Torres, Andres F., Slegers, Petronella M., Noordam-Boot, Cornelie M. M., Dolstra, Oene, Vlaswinkel, Louis, van Boxtel, Anton J. B., Visser, Richard G. F., Trindade, Luisa M.
Biotechnology for biofuels 2016 v.9 no.1 pp. 63
bioenergy, biomass, biorefining, cell wall components, cell walls, corn, corn stover, cost effectiveness, cultivars, digestibility, economic sustainability, energy crops, environmental impact, environmental performance, feedstocks, fuel production, fuels, genetic improvement, genotype, glucose, heat, models, saccharification
BACKGROUND: Despite the recognition that feedstock composition influences biomass conversion efficiency, limited information exists as to how bioenergy crops with reduced recalcitrance can improve the economics and sustainability of cellulosic fuel conversion platforms. We have compared the bioenergy potential—estimated as total glucose productivity per hectare (TGP)—of maize cultivars contrasting for cell wall digestibility across processing conditions of increasing thermochemical severity. In addition, exploratory environmental impact and economic modeling were used to assess whether the development of bioenergy feedstocks with improved cell wall digestibility can enhance the environmental performance and reduce the costs of biomass pretreatment and enzymatic conversion. RESULTS: Systematic genetic gains in cell wall degradability can lead to significant advances in the productivity (TGP) of cellulosic fuel biorefineries under low severity processing; only if gains in digestibility are not accompanied by substantial yield penalties. For a hypothetical maize genotype combining the best characteristics available in the evaluated cultivar panel, TGP under mild processing conditions (~3.7 t ha⁻¹) matched the highest realizable yields possible at the highest processing severity. Under this scenario, both, the environmental impacts and processing costs for the pretreatment and enzymatic saccharification of maize stover were reduced by 15 %, given lower chemical and heat consumption.

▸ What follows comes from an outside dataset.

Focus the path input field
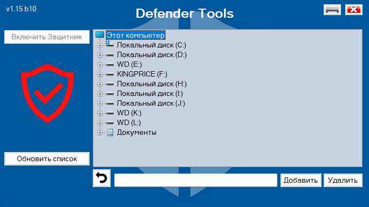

CONCLUSIONS: Genetic improvements in cell wall composition leading to superior cell wall digestibility can be advantageous for cellulosic fuel production, especially if “less severe” processing regimes are favored for further development. Exploratory results indicate potential cost and environmental impact reductions for the pretreatment and enzymatic saccharification of maize feedstocks exhibiting higher cell wall degradability. Conceptually, these results demonstrate that the advance of bioenergy cultivars with improved biomass degradability can enhance the performance of currently available biomass-to-ethanol conversion systems.